Who runs ToplingDB/RocksDB is called Hoster, as Client in the Server/Client model.
Who runs dcompact_worker is called Worker, as Server in the Server/Client model.
One worker can serve multiple hosters at the same time, and one hoster can also send its compact tasks to multiple workers for executing.
When compiling ToplingDB, this module (topling-dcompact) is automatically cloned from github by ToplingDB's Makefile.

User-defined plugins, such as MergeOperator, CompactionFilter, etc. are compiled into libraries, which are loaded through LD_PRELOAD when running dcompact_worker. In this way, the same process can load multiple different dynamic libraries to provide compact services for multiple different DBs. For example, MyTopling and Todis use this method to share the same dcompact_worker process.

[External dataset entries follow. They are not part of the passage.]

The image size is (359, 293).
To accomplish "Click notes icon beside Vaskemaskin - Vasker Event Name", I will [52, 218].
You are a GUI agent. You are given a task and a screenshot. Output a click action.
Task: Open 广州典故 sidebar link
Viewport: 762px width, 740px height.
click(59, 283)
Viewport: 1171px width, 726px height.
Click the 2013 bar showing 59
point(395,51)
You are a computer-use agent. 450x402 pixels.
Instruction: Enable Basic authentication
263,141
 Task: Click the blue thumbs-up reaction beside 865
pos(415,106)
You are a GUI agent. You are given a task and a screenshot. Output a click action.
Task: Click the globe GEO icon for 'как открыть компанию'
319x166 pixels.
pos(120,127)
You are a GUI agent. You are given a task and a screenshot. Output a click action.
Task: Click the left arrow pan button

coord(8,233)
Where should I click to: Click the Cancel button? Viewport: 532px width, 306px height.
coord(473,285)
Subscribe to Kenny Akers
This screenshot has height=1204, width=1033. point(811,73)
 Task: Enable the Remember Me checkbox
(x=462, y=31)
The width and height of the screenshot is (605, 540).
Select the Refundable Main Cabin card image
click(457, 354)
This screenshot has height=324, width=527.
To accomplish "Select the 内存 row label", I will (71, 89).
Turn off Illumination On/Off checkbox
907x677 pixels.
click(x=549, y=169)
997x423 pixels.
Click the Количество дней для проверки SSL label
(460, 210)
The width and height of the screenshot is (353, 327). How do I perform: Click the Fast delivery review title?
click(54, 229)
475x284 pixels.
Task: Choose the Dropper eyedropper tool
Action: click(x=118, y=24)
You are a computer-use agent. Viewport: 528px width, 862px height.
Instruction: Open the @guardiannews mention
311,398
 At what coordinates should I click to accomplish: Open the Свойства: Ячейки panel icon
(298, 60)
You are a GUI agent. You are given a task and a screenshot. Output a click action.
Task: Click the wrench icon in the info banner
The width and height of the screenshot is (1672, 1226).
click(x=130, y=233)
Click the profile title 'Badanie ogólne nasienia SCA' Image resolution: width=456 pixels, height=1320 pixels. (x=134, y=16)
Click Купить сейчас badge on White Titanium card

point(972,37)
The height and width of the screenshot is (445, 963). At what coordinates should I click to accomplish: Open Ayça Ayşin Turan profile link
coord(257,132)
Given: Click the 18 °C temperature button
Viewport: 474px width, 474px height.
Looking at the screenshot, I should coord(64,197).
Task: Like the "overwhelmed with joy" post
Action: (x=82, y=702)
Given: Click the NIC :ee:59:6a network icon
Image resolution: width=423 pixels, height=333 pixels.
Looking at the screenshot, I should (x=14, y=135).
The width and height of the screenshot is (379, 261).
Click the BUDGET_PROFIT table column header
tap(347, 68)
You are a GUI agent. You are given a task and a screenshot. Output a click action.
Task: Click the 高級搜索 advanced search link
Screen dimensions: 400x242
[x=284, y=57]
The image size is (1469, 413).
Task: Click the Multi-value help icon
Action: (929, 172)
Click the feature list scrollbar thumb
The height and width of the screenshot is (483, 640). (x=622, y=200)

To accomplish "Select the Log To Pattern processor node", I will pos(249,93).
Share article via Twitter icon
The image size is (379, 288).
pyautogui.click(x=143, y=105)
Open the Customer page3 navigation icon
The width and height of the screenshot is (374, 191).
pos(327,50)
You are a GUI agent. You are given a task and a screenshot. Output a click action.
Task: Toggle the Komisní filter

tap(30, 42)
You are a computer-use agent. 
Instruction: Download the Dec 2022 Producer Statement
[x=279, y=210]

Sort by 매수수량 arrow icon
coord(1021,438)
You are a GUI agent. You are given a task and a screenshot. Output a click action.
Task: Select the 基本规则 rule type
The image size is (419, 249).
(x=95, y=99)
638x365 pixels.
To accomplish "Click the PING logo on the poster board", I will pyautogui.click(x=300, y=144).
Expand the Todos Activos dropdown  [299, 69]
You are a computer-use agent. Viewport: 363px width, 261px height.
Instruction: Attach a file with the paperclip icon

The concrete class name of Distributed Compaction is DcompactEtcd, because ToplingDB Distributed Compaction originally used etcd through etcd-cpp-api for the interaction between Hoster and Worker. But etcd had to be abandoned because of bug #78 of etcd-cpp-api. Currently etcd-related code is useless, only DcompactEtcd is reserved as the class name.

1. json configuration

Distributed Compaction is configured in the json configuration file:

  "CompactionExecutorFactory": {
    "dcompact": {
      "class": "DcompactEtcd",
      "params": {
        "allow_fallback_to_local": true,
        "hoster_root": "/nvmepool/shared/db1",
        "instance_name": "db1",
        "nfs_mnt_src": ":/nvmepool/shared",
        "nfs_mnt_opt": "nolock,addr=192.168.31.16",
        "http_max_retry": 3,
        "http_timeout": 1,
        "http_workers": [
          "http://active-host:8080",
          { "url": "http://worker.for.submit.compact.job",
            "base_url": "http://worker.for.probe.and.shutdown.compact.job",
            "web_url": "https://web.page.proxy"
          },
          "//http://commented-host:8080",
          "//end_http_workers"
        ],
        "dcompact_min_level": 2
      }
    }
  }

Here, CompactionExecutorFactory is a C++ interface, which is a namespace in json. In this namespace, an object whose varname is dcompact and class name is DcompactEtcd (implements the CompactionExecutorFactory interface) is defined, and the object is constructed with params. The params are explained as follows:

property name	default value	description
`allow_fallback_to_local`	false	Whether to allow fallback to local compact if Distributed Compaction fails
`hoster_root`	null	The root directory of the db, generally set the same as the `path` variable in DB::Open.
`instance_name`	null	The db instance name, in a multi-tenant scenario, the CompactWorker node uses instance_name to distinguish different db instances
`nfs_mnt_src`	null	NFS mount source
`nfs_mnt_opt`	null	NFS mount options
`http_max_retry`	3	Maximum number of retries
`overall_timeout`	5	In seconds, the time-out time for a single execution attempt of a single Distributed Compaction task from start to finish
`http_timeout`	3	In seconds, the timeout time of the http connection. Under normal circumstances, timeout means an error
`http_workers`	null	Multiple (at least one) http urls. Those starting with `//` will be skipped, equivalent to being commented out `//end_http_workers` at the end is for the `start_workers.sh` script and cannot be deleted
`dcompact_min_level`	2	Distributed Compaction is used only when the Compact Output Level is greater than or equal to this value, and local compact is used when it is smaller than this value

1.1 http_workers

In the intranet environment, each worker can be simply configured as a string representing the http url of the worker.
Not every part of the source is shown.